# DOCUMENTO:
____________
Apenas acalladas, a duras penas, las emociones vividas en torno a nuestro Café Pasaje, iniciamos camino hacia un nuevo lugar en el que promover los recuerdos adormecidos por el paso del tiempo: la corneta. Con el regusto amargo del café, magistralmente servido por Marcelo, vamos dejando atrás los vestigios del comercio de otra época. Siguiendo la acera de la derecha, las carnicerías de Tagarro y De la Fuente o las pescaderías de Julia y ya, a punto de entrar en la plaza, la de Moratinos. Sin olvidarnos del rincón de los sueños infantiles, almacenes Perico, ubicado en la esquina anterior. Ya en la plaza y bordeándola por la derecha, surge pleno el dulzor envolvente de la pastelería de Baudilio o los aromas de los perfumes a granel de Ninfa.
Enfilamos la calle Manuel Diz, que nos deja en los inicios de la que hoy luce el nombre de otro ilustre bañezano, Odón Alonso. Resulta obligado efectuar un alto en el camino, en las puertas del glamour hollywoodiense del inolvidable California. ¡Ay! aquellas tardes de cine. Cuántos recuerdos y experiencias vividas en sus butacas, incluso algunas en grata y deseada compañía… Continuamos transito hacia lo que fue el muro no de Berlín sino el bañezano. El cruce de la tristemente, para much@s paisanos de la comarca que habían de franquear la famosa carretera general, como así la denominábamos en la época. Un muro por momentos inabordable que seguía separándonos, a nosotros también, del objetivo buscado.
Sorteando grandes y veloces vehículos conseguimos cruzar y por fin acceder a la pradera verde y grande en la que los veranos parecían no tener fin. A la derecha una larga fila de chopos enhiestos delimitaba el borde exterior, acogiendo bajo su manto de fresca sombra a las familias o tal vez solo a las madres con sus abundantes criaturas. Eran otros tiempos, y el número de vástagos por familia no era extraño que superara los tres, o incluso, cuatro componentes. Ellas, las madres, permanecían de tertulia sobre las vicisitudes diarias. Tal vez fuera el conato de las actuales redes sociales pero sin red, aunque si muy social. Toda una prole inquieta y ansiosa se desplegaba por las orillas de la piscina fluvial creada a tal efecto.
____________
# DATOS PROPORCIONADOS:

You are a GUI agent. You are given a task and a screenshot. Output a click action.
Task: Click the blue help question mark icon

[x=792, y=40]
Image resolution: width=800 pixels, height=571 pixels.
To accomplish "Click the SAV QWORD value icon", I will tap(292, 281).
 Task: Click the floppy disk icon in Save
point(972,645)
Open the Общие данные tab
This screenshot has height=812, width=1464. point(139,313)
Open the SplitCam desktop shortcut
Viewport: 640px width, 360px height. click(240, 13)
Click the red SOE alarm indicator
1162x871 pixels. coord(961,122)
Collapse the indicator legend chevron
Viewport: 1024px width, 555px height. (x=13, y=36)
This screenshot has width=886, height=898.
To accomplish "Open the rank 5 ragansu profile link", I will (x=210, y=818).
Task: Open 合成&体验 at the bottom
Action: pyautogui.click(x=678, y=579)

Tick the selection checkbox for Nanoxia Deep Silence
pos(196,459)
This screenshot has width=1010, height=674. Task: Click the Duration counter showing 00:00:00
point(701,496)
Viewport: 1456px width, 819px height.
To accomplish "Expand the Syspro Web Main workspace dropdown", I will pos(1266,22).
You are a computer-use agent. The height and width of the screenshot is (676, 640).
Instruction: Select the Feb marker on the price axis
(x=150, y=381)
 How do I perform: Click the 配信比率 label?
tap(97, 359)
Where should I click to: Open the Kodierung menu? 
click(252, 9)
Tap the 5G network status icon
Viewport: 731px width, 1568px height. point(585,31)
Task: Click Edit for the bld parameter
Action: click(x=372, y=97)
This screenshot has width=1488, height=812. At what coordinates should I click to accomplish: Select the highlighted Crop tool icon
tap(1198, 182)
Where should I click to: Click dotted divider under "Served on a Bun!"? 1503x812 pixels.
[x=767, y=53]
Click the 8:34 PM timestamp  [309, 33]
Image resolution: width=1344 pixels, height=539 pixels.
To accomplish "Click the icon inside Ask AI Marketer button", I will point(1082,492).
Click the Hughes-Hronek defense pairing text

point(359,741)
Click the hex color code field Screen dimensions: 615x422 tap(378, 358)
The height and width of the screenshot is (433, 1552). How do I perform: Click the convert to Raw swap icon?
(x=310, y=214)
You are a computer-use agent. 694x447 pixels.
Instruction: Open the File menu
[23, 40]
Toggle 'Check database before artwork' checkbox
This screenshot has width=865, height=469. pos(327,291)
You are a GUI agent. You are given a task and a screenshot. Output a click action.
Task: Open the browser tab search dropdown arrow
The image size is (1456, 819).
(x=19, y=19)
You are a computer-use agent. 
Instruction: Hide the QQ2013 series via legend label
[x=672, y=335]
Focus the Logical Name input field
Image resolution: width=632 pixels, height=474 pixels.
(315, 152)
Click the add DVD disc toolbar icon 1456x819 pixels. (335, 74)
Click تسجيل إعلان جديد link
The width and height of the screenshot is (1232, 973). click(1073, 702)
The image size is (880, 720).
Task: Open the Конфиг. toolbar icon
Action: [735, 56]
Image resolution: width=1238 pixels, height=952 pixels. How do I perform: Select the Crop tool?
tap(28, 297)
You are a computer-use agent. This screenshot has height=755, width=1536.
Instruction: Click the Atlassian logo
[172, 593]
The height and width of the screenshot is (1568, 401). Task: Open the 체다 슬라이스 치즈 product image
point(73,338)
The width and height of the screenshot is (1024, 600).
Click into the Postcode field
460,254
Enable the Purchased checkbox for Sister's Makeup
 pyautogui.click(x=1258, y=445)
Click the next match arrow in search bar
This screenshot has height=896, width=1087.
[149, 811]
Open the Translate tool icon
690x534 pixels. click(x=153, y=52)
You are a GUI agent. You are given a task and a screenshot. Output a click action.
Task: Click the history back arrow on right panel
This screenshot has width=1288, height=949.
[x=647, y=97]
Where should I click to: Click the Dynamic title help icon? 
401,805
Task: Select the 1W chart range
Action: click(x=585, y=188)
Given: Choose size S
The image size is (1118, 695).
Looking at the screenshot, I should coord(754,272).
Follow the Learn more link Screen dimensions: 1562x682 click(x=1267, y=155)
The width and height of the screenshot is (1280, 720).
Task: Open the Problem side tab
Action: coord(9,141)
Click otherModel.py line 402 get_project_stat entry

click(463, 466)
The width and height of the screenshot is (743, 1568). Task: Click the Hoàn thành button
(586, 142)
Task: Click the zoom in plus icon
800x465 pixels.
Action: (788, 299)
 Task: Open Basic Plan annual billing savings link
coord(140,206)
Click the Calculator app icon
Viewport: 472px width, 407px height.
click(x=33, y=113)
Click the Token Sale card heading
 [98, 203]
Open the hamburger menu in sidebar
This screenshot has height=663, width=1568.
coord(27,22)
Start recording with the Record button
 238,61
____________
# LA TAREA:
Enumera los comercios que el documento menciona en el recorrido desde el Café Pasaje hasta la calle Manuel Diz, sin contar el propio café. El material es independiente del documento.

# RESULTADO DEL EJERCICIO:
- Carnicería de Tagarro
- Carnicería de De la Fuente
- Pescadería de Julia
- Pescadería de Moratinos
- Almacenes Perico
- Pastelería de Baudilio
- Perfumes a granel de Ninfa